### GIVEN RECORDS:
- - - - - - -
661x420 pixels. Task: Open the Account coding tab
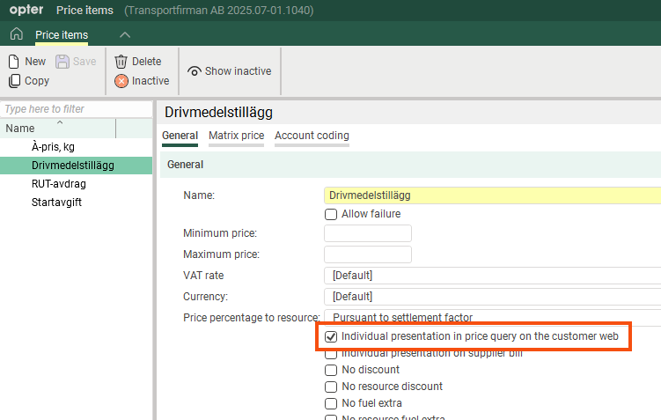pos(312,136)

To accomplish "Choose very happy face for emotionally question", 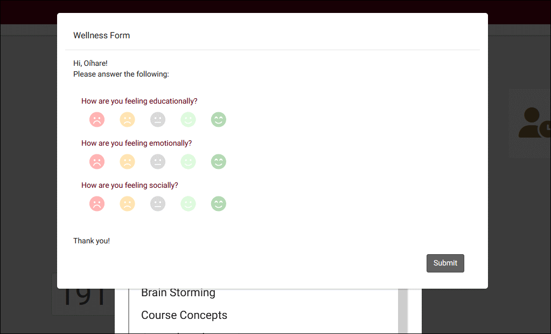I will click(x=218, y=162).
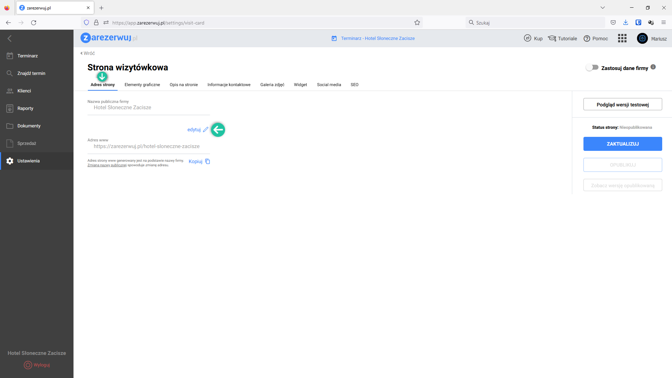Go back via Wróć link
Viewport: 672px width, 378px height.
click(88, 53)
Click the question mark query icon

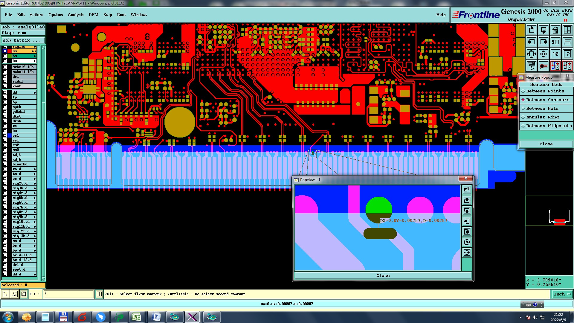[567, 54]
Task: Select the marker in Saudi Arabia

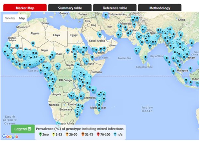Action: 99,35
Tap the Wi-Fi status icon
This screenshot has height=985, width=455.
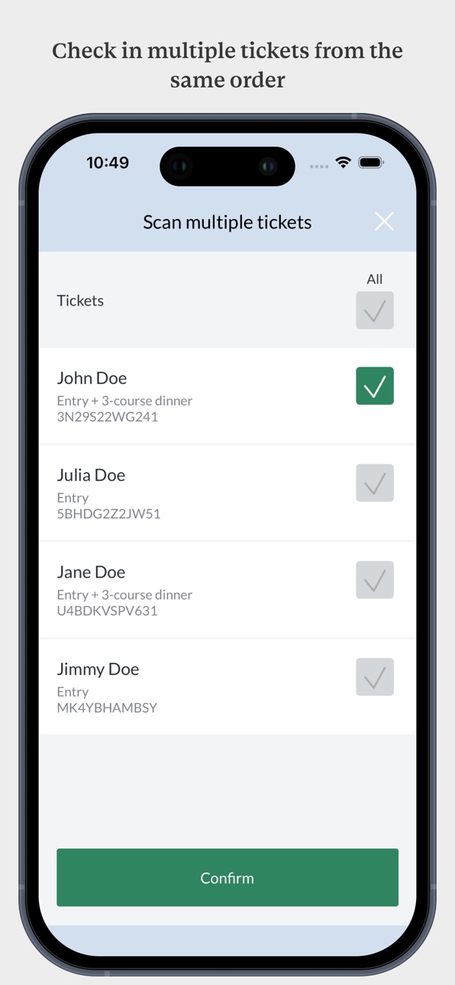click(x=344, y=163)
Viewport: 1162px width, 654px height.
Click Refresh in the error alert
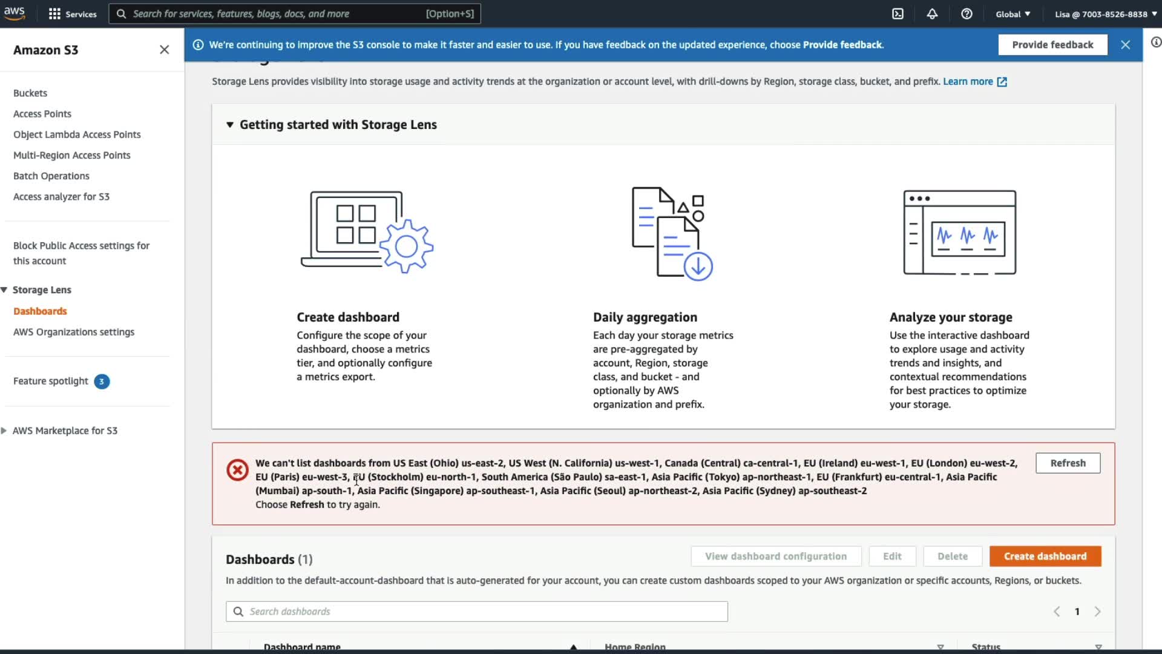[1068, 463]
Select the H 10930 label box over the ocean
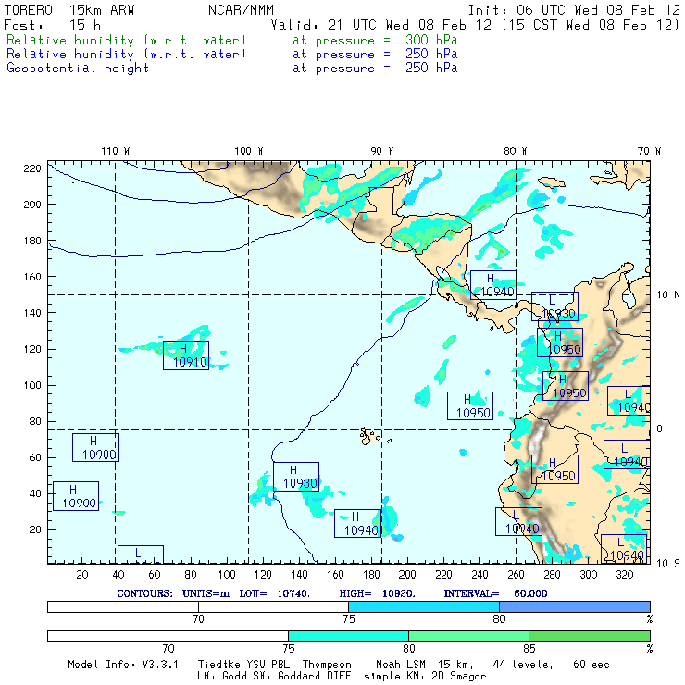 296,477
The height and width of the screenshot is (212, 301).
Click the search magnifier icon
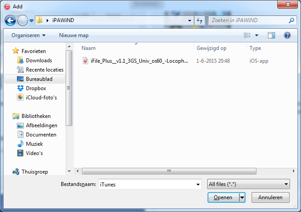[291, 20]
- - - - - - -
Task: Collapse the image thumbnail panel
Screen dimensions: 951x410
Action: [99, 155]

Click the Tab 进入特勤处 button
- - - - - - -
### PROMPT:
Duplicate everything from the line containing "Task: Collapse the image thumbnail panel" down to the line containing "Click the Tab 进入特勤处 button", both of those lines included, and nothing else.

### SOLUTION FOR THIS PROBLEM:
Task: Collapse the image thumbnail panel
Screen dimensions: 951x410
Action: [99, 155]

Click the Tab 进入特勤处 button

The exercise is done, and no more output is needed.